No 35 – Viret banni (janvier 1559)

 

Le conflit

Dans les années 1550, Pierre Viret est pasteur à Lausanne. Il entre en conflit avec les autorités bernoises à propos de la participation des fidèles à la sainte-cène.

Cette prérogative échappait en effet aux consistoires au grand dam des pasteurs qui rêvaient de pouvoir instaurer une véritable discipline ecclésiastique (voir 31).

Se sentant brimé dans sa fonction pastorale, Viret avait même menacé de donner sa démission en 1557.

A Noël 1557, le conflit s’envenime. Viret refuse de célébrer la cène à Noël s’il ne peut s’assurer de la justesse de la foi de ceux qui viendraient communier, et le cas échéant refuser d’admettre à la communion les personnes qui n’en étaient pas dignes.

Le déclic

A l’approche des fêtes de Noël 1558, Viret obtient le droit de faire comparaître les fidèles à la foi incertaine devant les consistoires pour les « admonester et les endoctriner », mais sans pouvoir les exclure de la cène pour autant. Prenant cette tâche à cœur, Viret décide de repousser la célébration de la cène de quelques jours, le temps de pouvoir l’accomplir soigneusement.

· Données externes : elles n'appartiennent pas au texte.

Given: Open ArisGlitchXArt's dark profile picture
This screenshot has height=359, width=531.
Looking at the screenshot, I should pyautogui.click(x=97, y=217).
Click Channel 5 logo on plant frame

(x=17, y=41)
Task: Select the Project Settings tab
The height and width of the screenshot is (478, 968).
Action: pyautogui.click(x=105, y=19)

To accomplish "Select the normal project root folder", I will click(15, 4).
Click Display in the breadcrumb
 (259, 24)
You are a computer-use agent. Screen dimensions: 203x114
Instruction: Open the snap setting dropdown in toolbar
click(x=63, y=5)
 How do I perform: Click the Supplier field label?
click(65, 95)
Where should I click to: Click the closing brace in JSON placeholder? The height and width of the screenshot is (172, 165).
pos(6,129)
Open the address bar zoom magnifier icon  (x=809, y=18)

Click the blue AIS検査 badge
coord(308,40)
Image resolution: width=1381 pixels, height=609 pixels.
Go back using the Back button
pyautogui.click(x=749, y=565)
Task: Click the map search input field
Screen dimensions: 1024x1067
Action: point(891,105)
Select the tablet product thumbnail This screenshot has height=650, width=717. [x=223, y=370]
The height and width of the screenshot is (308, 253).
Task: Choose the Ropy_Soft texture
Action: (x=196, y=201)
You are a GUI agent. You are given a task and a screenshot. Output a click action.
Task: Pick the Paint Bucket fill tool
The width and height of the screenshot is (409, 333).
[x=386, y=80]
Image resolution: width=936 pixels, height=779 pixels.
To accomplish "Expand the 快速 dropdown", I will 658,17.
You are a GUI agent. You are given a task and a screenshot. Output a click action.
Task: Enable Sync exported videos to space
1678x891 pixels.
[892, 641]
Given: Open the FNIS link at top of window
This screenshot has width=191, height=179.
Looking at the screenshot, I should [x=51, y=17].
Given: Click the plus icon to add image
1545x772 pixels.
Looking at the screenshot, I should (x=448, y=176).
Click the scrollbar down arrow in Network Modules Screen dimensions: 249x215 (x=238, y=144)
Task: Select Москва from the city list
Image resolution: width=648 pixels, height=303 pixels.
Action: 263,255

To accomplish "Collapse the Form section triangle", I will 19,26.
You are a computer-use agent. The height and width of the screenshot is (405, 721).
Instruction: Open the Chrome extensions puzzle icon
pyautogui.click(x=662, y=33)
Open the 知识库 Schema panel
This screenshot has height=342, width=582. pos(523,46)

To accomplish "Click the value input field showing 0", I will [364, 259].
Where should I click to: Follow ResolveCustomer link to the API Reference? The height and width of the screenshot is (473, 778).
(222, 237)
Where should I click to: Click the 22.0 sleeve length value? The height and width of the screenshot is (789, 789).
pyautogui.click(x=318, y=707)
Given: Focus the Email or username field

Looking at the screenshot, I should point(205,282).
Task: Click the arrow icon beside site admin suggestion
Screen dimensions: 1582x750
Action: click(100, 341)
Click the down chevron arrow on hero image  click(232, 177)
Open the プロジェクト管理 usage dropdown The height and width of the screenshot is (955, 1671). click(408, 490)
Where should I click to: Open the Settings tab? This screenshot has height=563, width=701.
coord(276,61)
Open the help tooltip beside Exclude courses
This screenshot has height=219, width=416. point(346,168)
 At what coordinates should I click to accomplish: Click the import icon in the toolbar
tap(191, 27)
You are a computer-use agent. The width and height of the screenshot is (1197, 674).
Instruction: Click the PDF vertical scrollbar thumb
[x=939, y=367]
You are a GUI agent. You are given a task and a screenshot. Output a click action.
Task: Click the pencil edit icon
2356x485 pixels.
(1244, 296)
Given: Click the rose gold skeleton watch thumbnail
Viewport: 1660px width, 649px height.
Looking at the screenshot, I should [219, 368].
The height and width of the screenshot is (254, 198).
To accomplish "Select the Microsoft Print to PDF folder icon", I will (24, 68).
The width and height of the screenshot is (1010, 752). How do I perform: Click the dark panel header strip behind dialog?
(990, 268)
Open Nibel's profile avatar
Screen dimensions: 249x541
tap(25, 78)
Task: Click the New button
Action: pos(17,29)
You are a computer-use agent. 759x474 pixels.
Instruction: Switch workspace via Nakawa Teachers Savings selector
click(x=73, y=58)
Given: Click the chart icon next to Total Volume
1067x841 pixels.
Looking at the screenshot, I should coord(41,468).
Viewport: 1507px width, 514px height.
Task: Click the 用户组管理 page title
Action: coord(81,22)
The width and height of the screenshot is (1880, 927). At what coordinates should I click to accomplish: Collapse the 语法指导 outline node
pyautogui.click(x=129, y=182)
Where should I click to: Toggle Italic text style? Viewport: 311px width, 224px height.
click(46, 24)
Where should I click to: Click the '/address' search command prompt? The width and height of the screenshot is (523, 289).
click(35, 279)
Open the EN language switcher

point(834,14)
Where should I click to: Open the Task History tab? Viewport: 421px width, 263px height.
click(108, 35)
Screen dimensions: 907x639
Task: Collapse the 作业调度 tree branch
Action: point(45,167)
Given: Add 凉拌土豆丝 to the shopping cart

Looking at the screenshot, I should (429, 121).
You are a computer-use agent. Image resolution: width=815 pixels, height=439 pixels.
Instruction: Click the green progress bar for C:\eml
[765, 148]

C’en est trop pour les autorités bernoises qui décident le 30 décembre de déposer Viret et deux de ses collègues de leurs fonctions pastorale.s Les autres pasteurs lausannois préfèrent encourir des sanctions plutôt que de leur nommer des successeurs.

Les conséquences

Au printemps 1559 Viret est finalement banni par Berne. En solidarité avec lui, 4 professeurs de l’Académie et 14 pasteurs le suivent à Genève, ainsi qu’un grand nombre d’étudiants et de fidèles : au total un millier de personnes émigrent alors de Lausanne à Genève, chiffe considérable pour l’époque.